BACKGROUND: Stereotactic radiosurgery (SRS) is a widely accepted treatment modality for brain metastases. The role of SRS in patients with higher numbers of metastases remains controversial. OBJECTIVES: To define outcomes in patients with ≥20 brain metastases managed using single-session SRS. METHODS: This single-institution retrospective cohort study studied 75 patients (26 non–small-cell lung cancer, 21 small-cell lung cancer, 14 breast cancer, and 14 melanoma) undergoing single-session SRS. The median number of tumors per patient was 24, and the median cumulative tumor volume was 3.70 cc. The median margin dose prescribed to each individual tumor was 16 Gy. The median integral cranial dose was 5492 mJ. The median beam on time was 160 minutes. Univariate and multivariate analyses were performed with significance set at P < .05. RESULTS: The median overall survival after SRS was 8.8 months (patients with non–small-cell lung cancer), 4.6 months (patients with small-cell lung cancer), 11.3 months (patients with breast cancer), and 4.1 months (patients with melanoma).
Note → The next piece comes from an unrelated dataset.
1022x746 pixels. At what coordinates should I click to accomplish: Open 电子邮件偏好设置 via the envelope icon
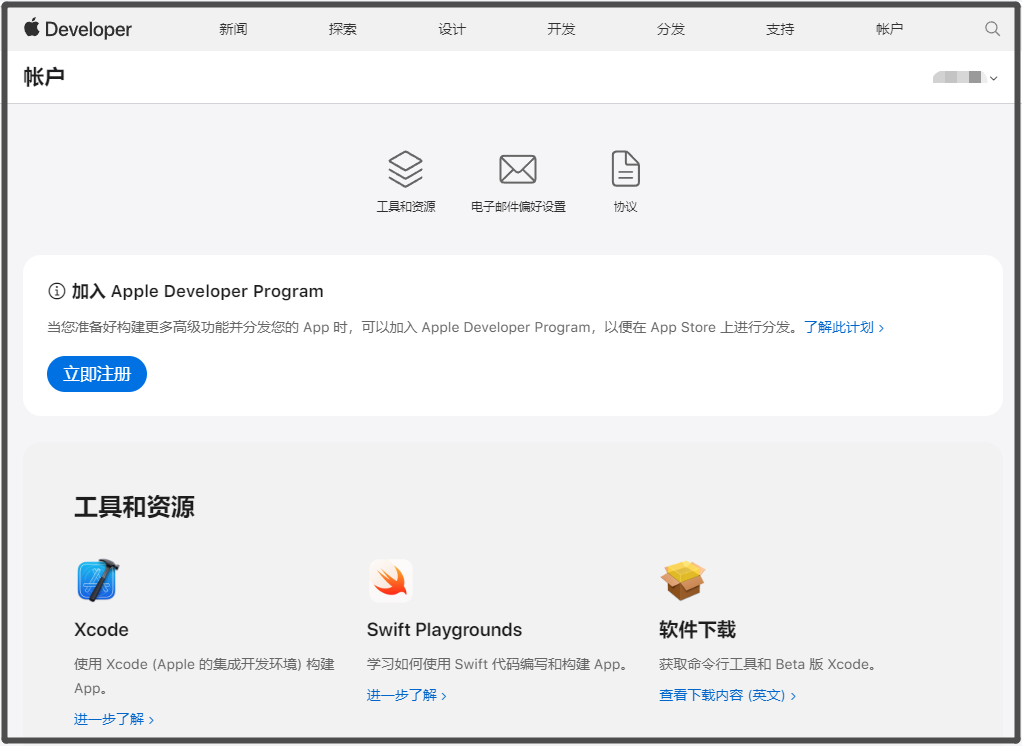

Primary cancer type, number of brain metastases, and concurrent immunotherapy were significant factors in predicting survival. Local tumor control rate per patient was 97.3% and 94.6% at 6 and 12 months after SRS, respectively. Thirty-six patients underwent additional SRS for new tumor development with a median time after SRS of 5 months. Three patients experienced adverse radiation events. CONCLUSION: Single-session SRS is a well-tolerated palliative treatment option even in patients with ≥20 brain metastases, achieving local control rate >90% with low risks of neurotoxicity while continuing concurrent systemic oncological care.